The U.S. Secret Service recovered $400 million from Crypto 


Over the past decade, the agency has recovered close to $400 million in stolen digital assets, quietly amassing one of the largest cold-storage crypto wallets controlled by any government.


Most of the public knows the Secret Service for protecting the president. However, behind the scenes, a specialized division has been pursuing digital criminals across borders and blockchains. 



Much of the seized $400 million now sits in a single cold-storage wallet under Secret Service control. It’s one of the most significant known crypto holdings in the hands of a government.



The agency doesn't work alone. Partnerships with crypto giants like Coinbase and Tether have been instrumental in tracing blockchain movements and freezing tainted funds. In one of its biggest busts, the agency recovered $225 million in USDT, tied to romance-investment scams.


Tracking Crypto Scams and  Darkest Corners


The Secret Service’s Global Investigative Operations Center (GIOC), a little-known unit, has cracked open cases that sound more like Netflix scripts than law enforcement reports.


One case involved a teenager in Idaho who was blackmailed after sending intimate photos online. Another led to a Nigerian national, arrested in the UK, whose wallet had handled over $4.1 million through thousands of transactions. 
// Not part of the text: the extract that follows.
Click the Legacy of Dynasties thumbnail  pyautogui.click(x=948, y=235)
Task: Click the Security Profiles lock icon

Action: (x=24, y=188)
In many of these cases, scammers lure victims with professional-looking crypto platforms. The charts look real, the customer support is slick, and initial profits convince targets to go all-in. Then, just like that, poof, the platform vanishes along with the funds.


“They’ll send you a photo of a handsome guy or girl. But it’s probably some old guy in Russia,” 

said Jamie Lam, 

An investigative analyst with the Secret Service, during a recent law enforcement training in Bermuda.


 Global Training, Local Impact


At the center of this digital dragnet is Kali Smith, the Secret Service's head of cryptocurrency strategy. She has led the agency's effort to train officials in over 60 countries, often targeting jurisdictions with weak crypto oversight or lax residency-for-sale programs.


“Sometimes after just a week-long training, they realize these scams are happening right under their noses,” 

Smith said.

In Bermuda, one of the world's more crypto-friendly regulatory environments, officials gathered this year to learn how scammers exploit weak oversight. Smith emphasized that the illusion of Bitcoin being anonymous and secure often traps victims who falsely assume they can't be tracked.


Crypto Scams Are America's Top Cybercrime Losses


In 2024 alone, Americans lost $9.3 billion to crypto scams, more than half of all internet crime losses, according to the FBI. Seniors were especially vulnerable, losing nearly $2.8 billion to fake investment platforms and sextortion schemes.

And in 2025, the theft hasn't stopped. $2.47 billion has already been lost to hacks, scams, and exploits, a nearly 3% jump from last year.


In extreme cases, crypto crimes have escalated into real-world violence. In one high-profile incident, six people were charged with kidnapping the parents of a teenage hacker who had stolen $245 million in Bitcoin. 

In another case, two men allegedly tortured a former friend to extract his wallet credentials.